Pocas bandas personifican el concepto de indie-rock de manera más precisa que Yo La Tengo. En buena medida se les puede considerar pioneros y poco menos que inventores del mismo, si tal cosa fuera posible de definir. Y al mismo tiempo pocas bandas se me ocurren que estén más alejadas de la papilla insípida en la que hoy se ha convertido el dichoso término. Sin embargo, diría que el concierto de ayer fue en muchos sentidos una celebración y una reivindicación, vibrante, intensa y en absoluto nostálgica, de la genuina idea de rock independiente con la que nos enamoraron y nos engancharon hace ya tres décadas. Un rock entendido como lenguaje y actitud, no como fórmula. Un rock que ama, respeta y conoce profundamente sus raíces pero las usa como medio para su propia expresión personal, sin concesiones ni imitaciones absurdas, para crecer y evolucionar a su manera y a su ritmo, sin miedo a probar ni a mezclarse con nada, siguiendo su instinto y su propio gusto en cada momento. Eso es YO LA TENGO y así los queremos.
La excelente actuación que nos ofrecieron el sábado en Donostia se me antoja así una bella y coherente escenificación de todo ello. Alrededor de dos horas y media de despliegue caleidoscópico de todas sus caras y dividida en dos actos claramente diferenciados. En el primero de ellos, entraron casi de puntillas, con una especie de dulce drone susurrado que se mantuvo siempre como hilo conductor de fondo, entrelazado con deliciosos apuntes de voz, guitarra, teclados y leves percusiones, con los que iban formando y al tiempo disolviendo canciones, sin pausa, intercambiando y pasando los tres de un instrumento a otro de manera constante. Sonaron “She May, She Might” o “Polynesia #1” de su último disco, pero en realidad sonó un todo único, en el que parecieron sumergirse, absortos y prácticamente sin mediar palabra con el público, invitándonos a hacer lo mismo. Me pareció un ejercicio de una delicadeza tan extrema, que terminó resultando probablemente demasiado exigente para quien no terminó de aceptar o asimilar la invitación. Quizá respondiendo a esa misma paradoja irónica que les llevó a titular “There’s a riot going on” a un disco tan balsámico en sus texturas sonoras, fue precisamente el lado más suave y etéreo de Yo La Tengo el más difícil e impenetrable.

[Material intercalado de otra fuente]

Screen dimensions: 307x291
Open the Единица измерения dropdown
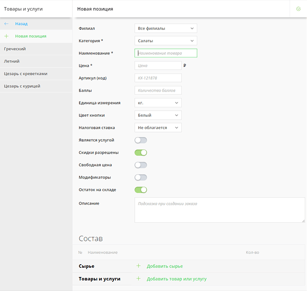pyautogui.click(x=157, y=103)
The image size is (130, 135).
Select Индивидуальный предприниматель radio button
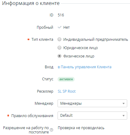pos(59,39)
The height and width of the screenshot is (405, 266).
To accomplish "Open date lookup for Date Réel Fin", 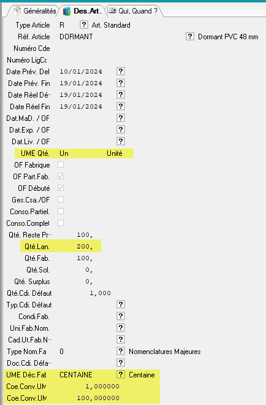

Personalmente disfruté mucho de esta parte, favorecida por la estupenda acústica del Teatro, aunque entiendo a quien pudo sentirse desubicado y un poco lejano.
El segundo acto dio la vuelta por completo a la moneda. Fue un tremendo set de “classic Yo La Tengo”, con mucho amor y mucho respeto por su hermoso legado pero lo dicho, sin nostalgia. Atacaron temas inmortales como “Big Day Coming” con la intensidad y el entusiasmo de un principiante (en especial por parte de un Ira Kaplan en plan guitar Hero atropellado y a la vez brillante, en plena forma), destilaron amabilidad, humor (particularmente absurdo e hilarante ese rato en el que Ira se levantaba del teclado cada medio minuto para dar un único golpe en el timbal y volver a sus sitio) y mucha mucha energía para demostrar que 30 años después siguen haciendo la misma música, igual de buena pero completamente diferente, porque siguen fieles a su esencia. ¡Que dure!